What is needed - Output the data as it stands. Each line must match exactly.

Dataset extract -
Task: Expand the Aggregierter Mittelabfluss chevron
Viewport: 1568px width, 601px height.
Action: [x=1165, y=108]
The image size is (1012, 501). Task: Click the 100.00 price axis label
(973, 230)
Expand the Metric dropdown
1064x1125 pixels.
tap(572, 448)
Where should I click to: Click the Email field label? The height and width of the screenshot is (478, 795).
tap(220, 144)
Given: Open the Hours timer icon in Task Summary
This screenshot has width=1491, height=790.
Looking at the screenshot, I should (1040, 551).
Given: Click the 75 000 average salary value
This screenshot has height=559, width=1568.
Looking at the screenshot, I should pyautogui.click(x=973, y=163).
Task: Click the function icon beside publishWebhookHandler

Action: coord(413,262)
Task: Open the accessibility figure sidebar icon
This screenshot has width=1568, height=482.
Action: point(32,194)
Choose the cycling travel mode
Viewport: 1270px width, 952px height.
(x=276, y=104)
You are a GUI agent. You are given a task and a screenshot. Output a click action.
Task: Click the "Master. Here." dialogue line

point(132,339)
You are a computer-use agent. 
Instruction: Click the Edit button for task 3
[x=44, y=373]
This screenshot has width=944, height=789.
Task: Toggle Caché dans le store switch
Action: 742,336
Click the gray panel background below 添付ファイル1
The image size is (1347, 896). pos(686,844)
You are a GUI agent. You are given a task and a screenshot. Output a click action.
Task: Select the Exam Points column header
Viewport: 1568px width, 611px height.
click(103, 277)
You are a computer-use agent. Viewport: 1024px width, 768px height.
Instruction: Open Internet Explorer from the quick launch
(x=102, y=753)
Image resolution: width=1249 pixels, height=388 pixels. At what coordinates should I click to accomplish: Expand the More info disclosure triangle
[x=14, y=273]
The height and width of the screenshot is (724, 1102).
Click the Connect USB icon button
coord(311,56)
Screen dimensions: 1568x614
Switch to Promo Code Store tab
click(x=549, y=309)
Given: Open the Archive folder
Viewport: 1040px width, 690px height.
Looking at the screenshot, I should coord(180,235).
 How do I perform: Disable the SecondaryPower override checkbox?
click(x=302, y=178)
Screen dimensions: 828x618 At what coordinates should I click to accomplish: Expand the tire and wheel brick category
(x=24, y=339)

Problem solution -
Task: Expand the Aggregierter Mittelabfluss chevron
Viewport: 1568px width, 601px height.
Action: [x=1165, y=108]
The image size is (1012, 501). Task: Click the 100.00 price axis label
(973, 230)
Expand the Metric dropdown
1064x1125 pixels.
tap(572, 448)
Where should I click to: Click the Email field label? The height and width of the screenshot is (478, 795).
tap(220, 144)
Given: Open the Hours timer icon in Task Summary
This screenshot has width=1491, height=790.
Looking at the screenshot, I should (1040, 551).
Given: Click the 75 000 average salary value
This screenshot has height=559, width=1568.
Looking at the screenshot, I should pyautogui.click(x=973, y=163).
Task: Click the function icon beside publishWebhookHandler

Action: coord(413,262)
Task: Open the accessibility figure sidebar icon
This screenshot has width=1568, height=482.
Action: point(32,194)
Choose the cycling travel mode
Viewport: 1270px width, 952px height.
(x=276, y=104)
You are a GUI agent. You are given a task and a screenshot. Output a click action.
Task: Click the "Master. Here." dialogue line

point(132,339)
You are a computer-use agent. 
Instruction: Click the Edit button for task 3
[x=44, y=373]
This screenshot has width=944, height=789.
Task: Toggle Caché dans le store switch
Action: 742,336
Click the gray panel background below 添付ファイル1
The image size is (1347, 896). pos(686,844)
You are a GUI agent. You are given a task and a screenshot. Output a click action.
Task: Select the Exam Points column header
Viewport: 1568px width, 611px height.
click(103, 277)
You are a computer-use agent. Viewport: 1024px width, 768px height.
Instruction: Open Internet Explorer from the quick launch
(x=102, y=753)
Image resolution: width=1249 pixels, height=388 pixels. At what coordinates should I click to accomplish: Expand the More info disclosure triangle
[x=14, y=273]
The height and width of the screenshot is (724, 1102).
Click the Connect USB icon button
coord(311,56)
Screen dimensions: 1568x614
Switch to Promo Code Store tab
click(x=549, y=309)
Given: Open the Archive folder
Viewport: 1040px width, 690px height.
Looking at the screenshot, I should coord(180,235).
 How do I perform: Disable the SecondaryPower override checkbox?
click(x=302, y=178)
Screen dimensions: 828x618 At what coordinates should I click to accomplish: Expand the tire and wheel brick category
(x=24, y=339)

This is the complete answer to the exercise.